Assignment: From the records below, set down exactly the lines starting with the line that contains "Image resolution: width=1214" and going on through the line that contains "the variable using". Nothing else is wanted.

Exercise material:
____________
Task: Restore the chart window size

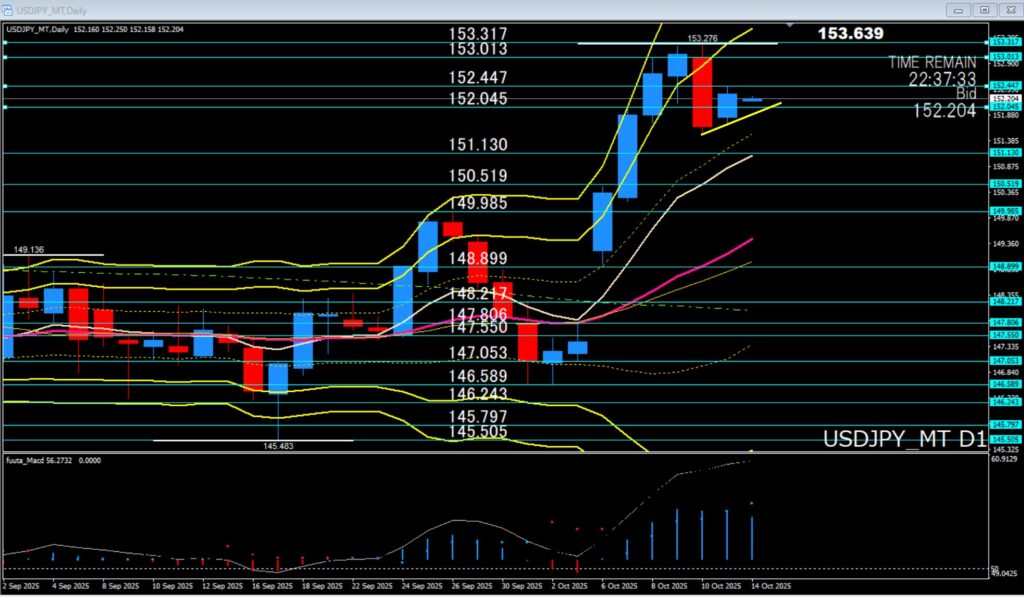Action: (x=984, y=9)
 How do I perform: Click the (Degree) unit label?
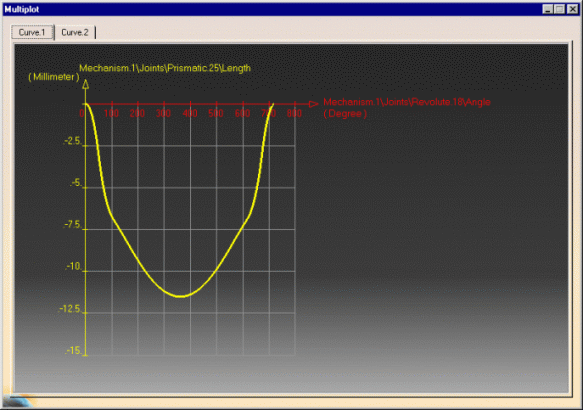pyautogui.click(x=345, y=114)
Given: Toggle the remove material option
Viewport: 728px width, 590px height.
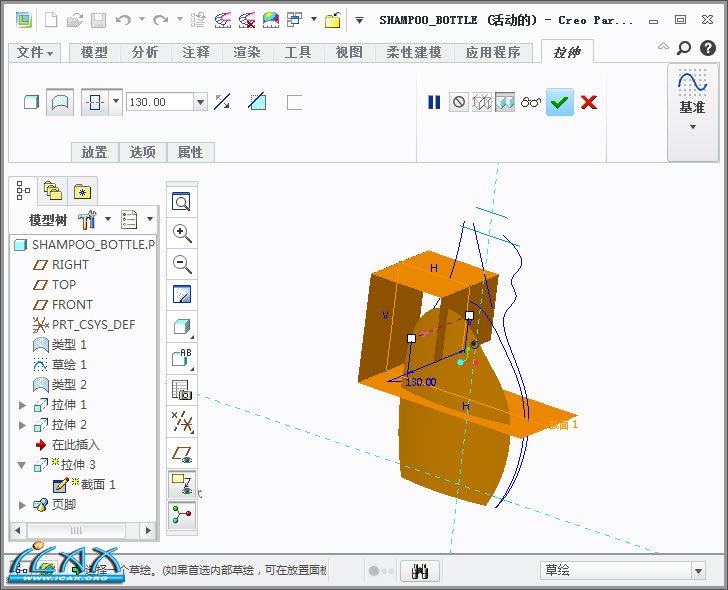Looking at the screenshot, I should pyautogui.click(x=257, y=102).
____________
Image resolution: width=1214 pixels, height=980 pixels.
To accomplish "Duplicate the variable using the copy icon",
____________
Answer for this exercise:
Image resolution: width=1214 pixels, height=980 pixels.
To accomplish "Duplicate the variable using the copy icon",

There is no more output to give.